* [Exercise]: Word for word, copy the line containing "Where should I click to: Click the ECX-34RR" and each line after it in the records below, ending with the last line.

____ Records supplied

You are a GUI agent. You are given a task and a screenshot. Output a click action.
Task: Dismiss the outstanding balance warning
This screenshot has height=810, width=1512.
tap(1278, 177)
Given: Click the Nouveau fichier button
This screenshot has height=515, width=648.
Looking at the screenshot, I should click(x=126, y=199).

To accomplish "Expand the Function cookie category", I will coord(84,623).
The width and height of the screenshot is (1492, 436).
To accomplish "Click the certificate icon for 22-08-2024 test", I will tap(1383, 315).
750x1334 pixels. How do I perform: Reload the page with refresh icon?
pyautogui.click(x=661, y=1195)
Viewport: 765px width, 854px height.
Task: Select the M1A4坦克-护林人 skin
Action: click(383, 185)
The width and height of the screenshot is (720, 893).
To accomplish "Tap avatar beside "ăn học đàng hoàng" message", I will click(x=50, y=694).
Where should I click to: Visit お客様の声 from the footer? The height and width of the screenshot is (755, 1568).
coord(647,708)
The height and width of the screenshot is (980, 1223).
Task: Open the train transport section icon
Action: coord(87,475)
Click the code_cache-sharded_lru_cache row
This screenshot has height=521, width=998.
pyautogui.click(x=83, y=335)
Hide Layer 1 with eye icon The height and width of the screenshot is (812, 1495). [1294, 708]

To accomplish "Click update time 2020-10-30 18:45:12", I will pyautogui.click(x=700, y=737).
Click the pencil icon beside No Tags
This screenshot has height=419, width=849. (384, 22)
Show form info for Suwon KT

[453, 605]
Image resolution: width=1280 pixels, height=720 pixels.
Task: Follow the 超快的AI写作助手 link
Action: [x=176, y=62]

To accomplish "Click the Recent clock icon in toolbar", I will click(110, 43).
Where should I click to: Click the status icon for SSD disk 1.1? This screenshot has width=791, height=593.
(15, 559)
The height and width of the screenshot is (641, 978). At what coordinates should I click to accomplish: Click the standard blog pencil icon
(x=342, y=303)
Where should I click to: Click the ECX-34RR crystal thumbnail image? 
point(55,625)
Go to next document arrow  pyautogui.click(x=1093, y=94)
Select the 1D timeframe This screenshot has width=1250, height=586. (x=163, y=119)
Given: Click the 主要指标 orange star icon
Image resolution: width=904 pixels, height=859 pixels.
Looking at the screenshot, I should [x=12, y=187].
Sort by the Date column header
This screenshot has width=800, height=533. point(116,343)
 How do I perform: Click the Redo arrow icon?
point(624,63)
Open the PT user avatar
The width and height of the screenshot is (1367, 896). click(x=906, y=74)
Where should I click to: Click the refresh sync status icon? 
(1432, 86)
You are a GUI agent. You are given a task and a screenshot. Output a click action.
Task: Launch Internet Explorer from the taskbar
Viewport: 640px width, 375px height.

________

* [Response to this task]:
Where should I click to: Click the ECX-34RR crystal thumbnail image? 
point(55,625)
Go to next document arrow  pyautogui.click(x=1093, y=94)
Select the 1D timeframe This screenshot has width=1250, height=586. (x=163, y=119)
Given: Click the 主要指标 orange star icon
Image resolution: width=904 pixels, height=859 pixels.
Looking at the screenshot, I should [x=12, y=187].
Sort by the Date column header
This screenshot has width=800, height=533. point(116,343)
 How do I perform: Click the Redo arrow icon?
point(624,63)
Open the PT user avatar
The width and height of the screenshot is (1367, 896). click(x=906, y=74)
Where should I click to: Click the refresh sync status icon? 
(1432, 86)
You are a GUI agent. You are given a task and a screenshot. Output a click action.
Task: Launch Internet Explorer from the taskbar
Viewport: 640px width, 375px height.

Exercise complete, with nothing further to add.